## Start Available records

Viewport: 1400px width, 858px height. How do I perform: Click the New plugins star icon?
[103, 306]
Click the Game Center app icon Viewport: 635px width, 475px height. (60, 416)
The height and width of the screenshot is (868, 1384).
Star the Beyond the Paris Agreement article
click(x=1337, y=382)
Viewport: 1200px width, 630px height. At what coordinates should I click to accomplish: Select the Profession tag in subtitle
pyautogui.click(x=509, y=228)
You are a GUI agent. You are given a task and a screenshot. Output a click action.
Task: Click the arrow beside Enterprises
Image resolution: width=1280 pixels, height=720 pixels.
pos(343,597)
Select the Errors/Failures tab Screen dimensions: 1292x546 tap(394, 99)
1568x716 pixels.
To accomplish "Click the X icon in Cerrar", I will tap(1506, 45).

## End Available records

_Instructions to follow_: Return every one of the records above, line for line, with no changes to any character.

_Worked solution_:
Viewport: 1400px width, 858px height. How do I perform: Click the New plugins star icon?
[103, 306]
Click the Game Center app icon Viewport: 635px width, 475px height. (60, 416)
The height and width of the screenshot is (868, 1384).
Star the Beyond the Paris Agreement article
click(x=1337, y=382)
Viewport: 1200px width, 630px height. At what coordinates should I click to accomplish: Select the Profession tag in subtitle
pyautogui.click(x=509, y=228)
You are a GUI agent. You are given a task and a screenshot. Output a click action.
Task: Click the arrow beside Enterprises
Image resolution: width=1280 pixels, height=720 pixels.
pos(343,597)
Select the Errors/Failures tab Screen dimensions: 1292x546 tap(394, 99)
1568x716 pixels.
To accomplish "Click the X icon in Cerrar", I will tap(1506, 45).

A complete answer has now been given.